Here’s how CEO Tim Armstrong explained The Plan to Om Malik earlier this week:
“Our strategy is to invest in as many brands as we can: brands that cut across devices and distribution channels,” he said. From TechCrunch to Engadget to Moviefone, AOL wants to establish brand beachheads on the Internet, Armstrong added.
In addition to brands, he said that AOL also wants to establish platforms that can be used by other content companies. The three platforms he has in mind: a communication platform, an advertising platform and a content platform.
OK, so boil that down and you get what Om said you get: AOL’s strategy is “brands and platforms.”
Unfortunately, that’s pretty vague. And it pretty much describes the whole Internet industry. So what, exactly, is AOL’s strategy again?
Well, before you can have an intelligent discussion about where AOL is headed, it helps to remember where AOL is.
Right now, AOL is basically in two businesses, which contribute approximately the same amount of revenue:
- Dial-up Internet access (~$1 billion of annual revenue)
- Advertising: display and search on AOL and third-party properties (~$1.2 billion of annual revenue)
The advertising business is the one that matters now, although we’re holding out hope that AOL can find something to sell the remaining dial-up subs to persuade them to stick around for a while. (Memberships, content subscriptions, coupons, you name it–something).

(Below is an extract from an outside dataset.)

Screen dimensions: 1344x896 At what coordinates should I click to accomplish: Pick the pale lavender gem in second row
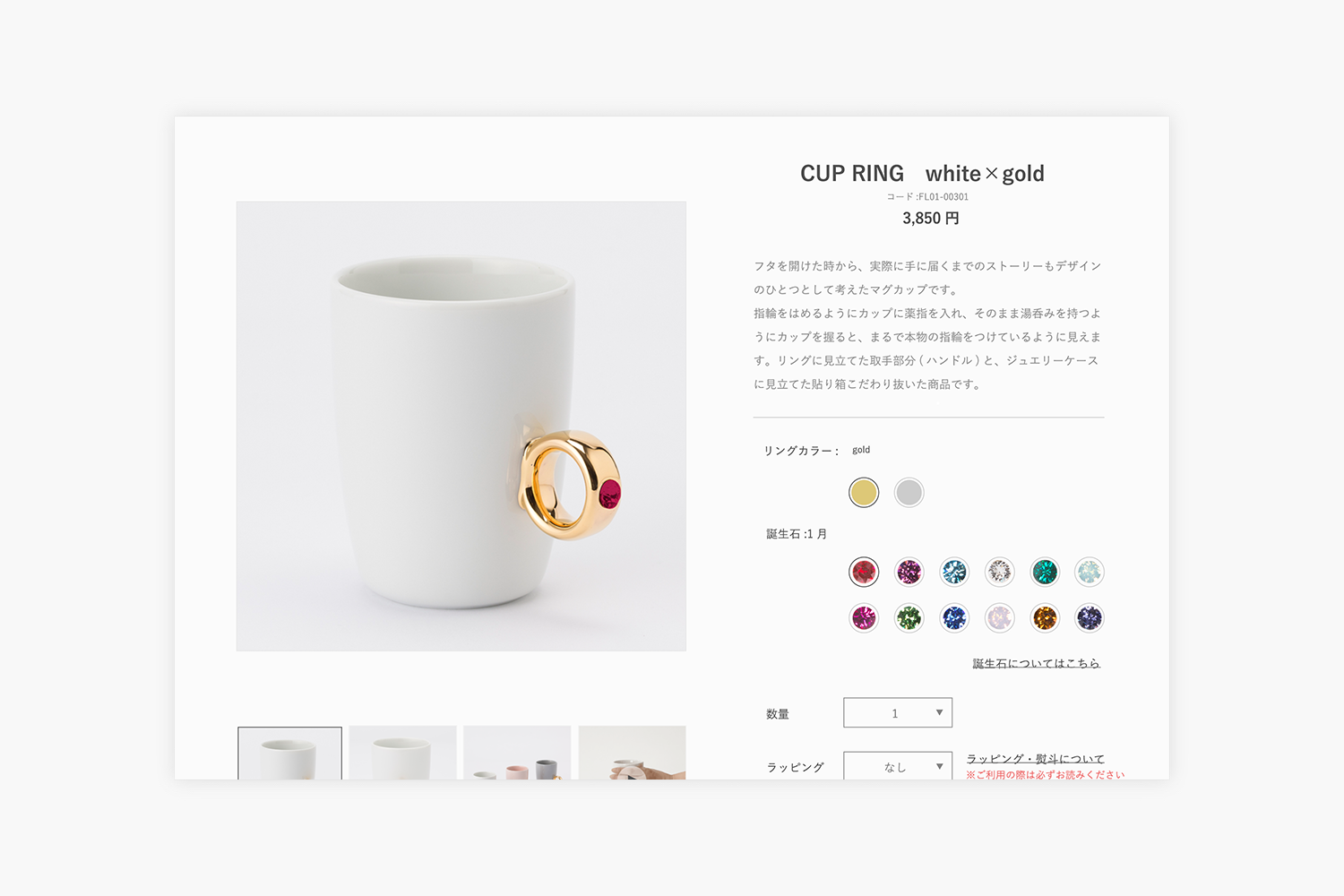click(999, 617)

The ~$1.2 billion advertising business breaks down as follows:
- Display ads on AOL content: ~$500 million
- Search ads on AOL content: ~$400 million
- Ad network: $300 million
Of these businesses, sources have told us, the vast majority of AOL’s operating profit before interest and taxes (~$600 million) comes from the dying subscription business and the search business. The dying subscription business will probably continue to die, and the search business will continue to shrink as AOL’s dial-up subscribers bleed off.

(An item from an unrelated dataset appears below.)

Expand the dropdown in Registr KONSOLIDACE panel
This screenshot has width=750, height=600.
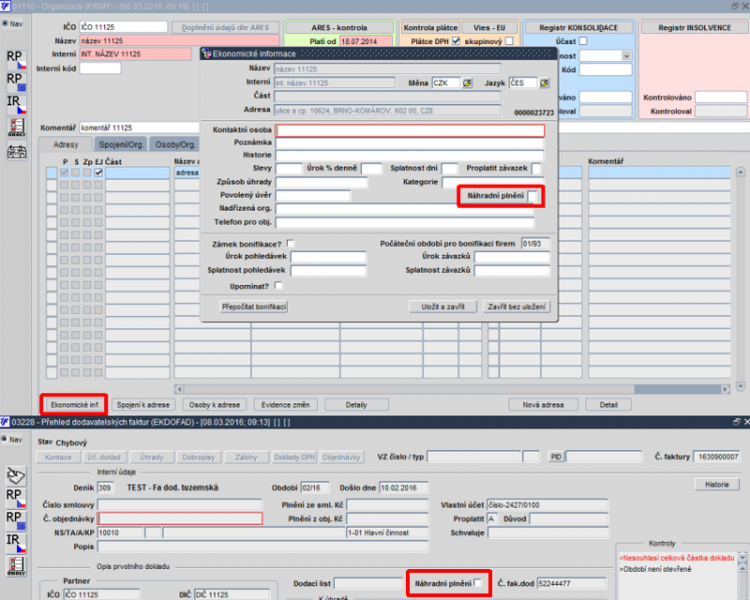626,56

So that leaves the AOL content and ad-network display business.
So we understand the TechCrunch acquisition–more content. And we understand the Patch investments–more content. And we understand the “Seed” freelance-blogging concept (although we have heard alarmingly little about it of late)–more content.We still have questions on the content side, namely will AOL continue to invest in premium content (a la Engadget, Daily Finance, TechCrunch, etc.) or will it instead push cheaper SEO-driven content. The TechCrunch acquisition makes it see like “premium” is back in The Plan, but the recent departures of execs like Marty Moe make it seem like AOL’s still feeling schizophrenic about this. (See “AOL’s Content Strategy Is Still A Mess“)
And we don’t really understand what AOL’s up to on the “platform” side. What will happen to AIM? AOL Mail? Will these still spray traffic at AOL content? If so, does AOL plan to rejuvenate both AIM and Mail to compete with GMail, Gchat, Google Voice, etc, as well as the dozens of competing products out there.
Bottom line, we like that AOL’s back out there. AOL is certainly not the only old Internet company that doesn’t know what it is (Yahoo hasn’t a clue, and even Google is beginning to look lost in the wilderness). As former AOL CEO Steve Case put it, moreover, it’s great to see the company playing offence again.
But we think AOL management still needs to spell its strategy out more clearly–to Wall Street, to AOLers, and perhaps even to itself.
“Brands and platforms” sounds fine, but ultimately it doesn’t mean much. And you can’t run a tight ship when you can’t tell the passengers or crew where the ship is going.